* _To do_: Only the line containing "Open the @sam... username handle" and the lines after it, up to the end of the listing, should be written out, each exactly as given.
[[ Records for this exercise, beginning ]]
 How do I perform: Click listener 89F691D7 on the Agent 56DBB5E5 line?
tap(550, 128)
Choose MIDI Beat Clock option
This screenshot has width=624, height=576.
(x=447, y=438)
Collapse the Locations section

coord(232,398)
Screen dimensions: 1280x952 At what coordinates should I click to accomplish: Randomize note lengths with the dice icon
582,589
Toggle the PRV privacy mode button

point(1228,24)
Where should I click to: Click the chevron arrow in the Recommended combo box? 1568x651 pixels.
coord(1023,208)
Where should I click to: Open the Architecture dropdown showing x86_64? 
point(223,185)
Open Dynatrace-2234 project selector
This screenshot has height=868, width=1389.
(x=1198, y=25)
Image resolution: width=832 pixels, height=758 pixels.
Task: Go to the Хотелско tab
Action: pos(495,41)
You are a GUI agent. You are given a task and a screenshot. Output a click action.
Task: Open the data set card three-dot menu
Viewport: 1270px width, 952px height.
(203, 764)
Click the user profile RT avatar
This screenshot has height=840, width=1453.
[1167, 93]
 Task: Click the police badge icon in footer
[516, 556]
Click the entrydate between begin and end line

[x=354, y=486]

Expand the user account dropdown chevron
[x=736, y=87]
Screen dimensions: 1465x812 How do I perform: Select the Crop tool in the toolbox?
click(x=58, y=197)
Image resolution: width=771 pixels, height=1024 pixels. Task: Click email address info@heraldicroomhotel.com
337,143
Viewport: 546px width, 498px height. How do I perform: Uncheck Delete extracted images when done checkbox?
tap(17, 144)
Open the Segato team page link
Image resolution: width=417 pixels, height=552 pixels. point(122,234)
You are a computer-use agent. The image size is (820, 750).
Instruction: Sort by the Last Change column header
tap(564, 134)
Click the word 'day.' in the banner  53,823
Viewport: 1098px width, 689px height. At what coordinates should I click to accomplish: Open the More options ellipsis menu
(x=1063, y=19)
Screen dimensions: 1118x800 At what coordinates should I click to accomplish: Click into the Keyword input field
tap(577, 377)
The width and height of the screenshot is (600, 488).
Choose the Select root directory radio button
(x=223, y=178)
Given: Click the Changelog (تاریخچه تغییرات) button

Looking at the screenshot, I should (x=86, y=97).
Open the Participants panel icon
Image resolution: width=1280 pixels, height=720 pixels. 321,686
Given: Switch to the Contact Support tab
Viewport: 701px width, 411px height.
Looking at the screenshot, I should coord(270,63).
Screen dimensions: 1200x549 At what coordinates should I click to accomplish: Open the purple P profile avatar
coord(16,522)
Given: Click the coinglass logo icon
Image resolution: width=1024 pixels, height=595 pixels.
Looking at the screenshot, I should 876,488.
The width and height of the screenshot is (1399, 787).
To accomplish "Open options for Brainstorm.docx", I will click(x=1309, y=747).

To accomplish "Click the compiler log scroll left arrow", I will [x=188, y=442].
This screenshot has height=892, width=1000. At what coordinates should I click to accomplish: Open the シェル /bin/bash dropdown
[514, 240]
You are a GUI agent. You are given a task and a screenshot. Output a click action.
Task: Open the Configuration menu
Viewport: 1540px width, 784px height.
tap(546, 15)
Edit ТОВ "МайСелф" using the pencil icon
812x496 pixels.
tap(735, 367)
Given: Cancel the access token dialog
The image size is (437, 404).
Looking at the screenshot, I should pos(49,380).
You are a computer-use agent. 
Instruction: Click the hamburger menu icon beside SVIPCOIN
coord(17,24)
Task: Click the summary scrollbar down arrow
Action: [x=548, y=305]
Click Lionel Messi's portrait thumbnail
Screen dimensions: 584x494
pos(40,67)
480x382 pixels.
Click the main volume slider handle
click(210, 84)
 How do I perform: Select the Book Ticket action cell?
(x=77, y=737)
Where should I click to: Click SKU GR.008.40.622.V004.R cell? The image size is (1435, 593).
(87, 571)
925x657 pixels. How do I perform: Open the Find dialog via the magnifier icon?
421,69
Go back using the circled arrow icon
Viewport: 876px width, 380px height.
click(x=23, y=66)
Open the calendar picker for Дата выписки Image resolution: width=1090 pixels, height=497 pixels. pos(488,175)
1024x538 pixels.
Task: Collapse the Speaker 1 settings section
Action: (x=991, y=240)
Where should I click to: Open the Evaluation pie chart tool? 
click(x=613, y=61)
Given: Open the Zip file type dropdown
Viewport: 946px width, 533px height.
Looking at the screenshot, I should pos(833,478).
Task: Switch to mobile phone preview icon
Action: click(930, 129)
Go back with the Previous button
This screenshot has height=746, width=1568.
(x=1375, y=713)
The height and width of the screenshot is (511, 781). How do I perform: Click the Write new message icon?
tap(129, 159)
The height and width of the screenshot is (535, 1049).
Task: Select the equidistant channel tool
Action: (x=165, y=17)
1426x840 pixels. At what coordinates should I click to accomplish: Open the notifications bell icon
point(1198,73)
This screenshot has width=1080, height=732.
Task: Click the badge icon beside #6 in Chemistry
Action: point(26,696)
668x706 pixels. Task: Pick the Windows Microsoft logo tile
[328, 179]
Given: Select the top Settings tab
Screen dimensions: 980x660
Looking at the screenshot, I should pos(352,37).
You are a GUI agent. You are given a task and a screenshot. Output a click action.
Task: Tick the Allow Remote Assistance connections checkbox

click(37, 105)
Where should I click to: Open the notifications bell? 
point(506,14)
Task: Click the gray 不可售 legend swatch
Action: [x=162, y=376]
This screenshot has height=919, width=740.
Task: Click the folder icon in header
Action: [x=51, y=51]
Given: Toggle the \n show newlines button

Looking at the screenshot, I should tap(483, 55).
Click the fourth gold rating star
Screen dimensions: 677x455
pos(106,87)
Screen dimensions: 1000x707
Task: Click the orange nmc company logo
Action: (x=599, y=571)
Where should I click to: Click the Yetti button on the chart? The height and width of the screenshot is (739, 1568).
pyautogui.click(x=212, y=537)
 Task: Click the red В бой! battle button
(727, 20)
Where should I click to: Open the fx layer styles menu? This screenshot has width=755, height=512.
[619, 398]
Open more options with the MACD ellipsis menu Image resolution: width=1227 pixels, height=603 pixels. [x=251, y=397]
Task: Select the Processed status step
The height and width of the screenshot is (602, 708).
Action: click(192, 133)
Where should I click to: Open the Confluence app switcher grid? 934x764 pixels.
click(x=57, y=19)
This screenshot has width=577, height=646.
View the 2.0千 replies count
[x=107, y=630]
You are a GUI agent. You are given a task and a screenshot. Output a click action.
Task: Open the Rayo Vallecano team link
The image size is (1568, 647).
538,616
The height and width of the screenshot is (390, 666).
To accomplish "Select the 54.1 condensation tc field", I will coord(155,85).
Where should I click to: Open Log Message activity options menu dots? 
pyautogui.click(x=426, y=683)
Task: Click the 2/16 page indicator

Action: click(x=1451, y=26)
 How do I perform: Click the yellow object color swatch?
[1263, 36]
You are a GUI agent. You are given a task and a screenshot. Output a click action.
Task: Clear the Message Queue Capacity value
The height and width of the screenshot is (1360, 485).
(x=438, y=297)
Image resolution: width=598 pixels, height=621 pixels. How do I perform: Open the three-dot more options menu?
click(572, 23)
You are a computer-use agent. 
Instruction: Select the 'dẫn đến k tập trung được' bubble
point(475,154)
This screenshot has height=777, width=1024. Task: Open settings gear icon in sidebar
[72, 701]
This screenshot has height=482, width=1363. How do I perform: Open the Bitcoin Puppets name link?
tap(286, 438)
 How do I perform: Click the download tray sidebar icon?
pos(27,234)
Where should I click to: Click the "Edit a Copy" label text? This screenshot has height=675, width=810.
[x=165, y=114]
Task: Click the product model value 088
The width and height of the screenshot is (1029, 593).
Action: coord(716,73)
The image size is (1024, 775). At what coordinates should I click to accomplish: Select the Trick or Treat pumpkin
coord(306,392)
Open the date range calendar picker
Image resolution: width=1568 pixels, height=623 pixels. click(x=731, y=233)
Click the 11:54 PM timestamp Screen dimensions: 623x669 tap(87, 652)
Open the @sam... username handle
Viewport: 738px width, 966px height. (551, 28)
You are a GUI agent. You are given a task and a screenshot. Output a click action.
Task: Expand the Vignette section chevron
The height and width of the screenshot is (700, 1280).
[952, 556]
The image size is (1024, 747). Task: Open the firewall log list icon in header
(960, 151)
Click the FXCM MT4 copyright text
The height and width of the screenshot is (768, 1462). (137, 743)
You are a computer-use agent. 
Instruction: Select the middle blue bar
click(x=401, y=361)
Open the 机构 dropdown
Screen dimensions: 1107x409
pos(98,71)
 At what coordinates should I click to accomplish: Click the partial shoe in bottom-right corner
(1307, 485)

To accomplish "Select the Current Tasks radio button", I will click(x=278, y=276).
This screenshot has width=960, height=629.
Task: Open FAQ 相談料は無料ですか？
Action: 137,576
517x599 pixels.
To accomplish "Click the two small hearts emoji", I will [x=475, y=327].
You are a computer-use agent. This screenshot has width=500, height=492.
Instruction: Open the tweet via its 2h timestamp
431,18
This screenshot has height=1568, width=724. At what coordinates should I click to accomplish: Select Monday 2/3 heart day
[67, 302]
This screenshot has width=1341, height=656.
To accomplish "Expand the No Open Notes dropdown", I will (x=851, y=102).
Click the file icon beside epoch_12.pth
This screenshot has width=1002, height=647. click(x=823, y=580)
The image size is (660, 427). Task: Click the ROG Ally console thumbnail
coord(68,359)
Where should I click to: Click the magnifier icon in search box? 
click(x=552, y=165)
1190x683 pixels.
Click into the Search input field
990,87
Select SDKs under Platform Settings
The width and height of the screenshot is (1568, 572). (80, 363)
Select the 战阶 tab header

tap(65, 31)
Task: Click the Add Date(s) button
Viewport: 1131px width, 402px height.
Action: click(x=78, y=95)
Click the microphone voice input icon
[[ Records for this exercise, end ]]
* _Output of the exercise_:
Open the @sam... username handle
Viewport: 738px width, 966px height. (551, 28)
You are a GUI agent. You are given a task and a screenshot. Output a click action.
Task: Expand the Vignette section chevron
The height and width of the screenshot is (700, 1280).
[952, 556]
The image size is (1024, 747). Task: Open the firewall log list icon in header
(960, 151)
Click the FXCM MT4 copyright text
The height and width of the screenshot is (768, 1462). (137, 743)
You are a computer-use agent. 
Instruction: Select the middle blue bar
click(x=401, y=361)
Open the 机构 dropdown
Screen dimensions: 1107x409
pos(98,71)
 At what coordinates should I click to accomplish: Click the partial shoe in bottom-right corner
(1307, 485)

To accomplish "Select the Current Tasks radio button", I will click(x=278, y=276).
This screenshot has width=960, height=629.
Task: Open FAQ 相談料は無料ですか？
Action: 137,576
517x599 pixels.
To accomplish "Click the two small hearts emoji", I will [x=475, y=327].
You are a computer-use agent. This screenshot has width=500, height=492.
Instruction: Open the tweet via its 2h timestamp
431,18
This screenshot has height=1568, width=724. At what coordinates should I click to accomplish: Select Monday 2/3 heart day
[67, 302]
This screenshot has width=1341, height=656.
To accomplish "Expand the No Open Notes dropdown", I will (x=851, y=102).
Click the file icon beside epoch_12.pth
This screenshot has width=1002, height=647. click(x=823, y=580)
The image size is (660, 427). Task: Click the ROG Ally console thumbnail
coord(68,359)
Where should I click to: Click the magnifier icon in search box? 
click(x=552, y=165)
1190x683 pixels.
Click into the Search input field
990,87
Select SDKs under Platform Settings
The width and height of the screenshot is (1568, 572). (80, 363)
Select the 战阶 tab header

tap(65, 31)
Task: Click the Add Date(s) button
Viewport: 1131px width, 402px height.
Action: click(x=78, y=95)
Click the microphone voice input icon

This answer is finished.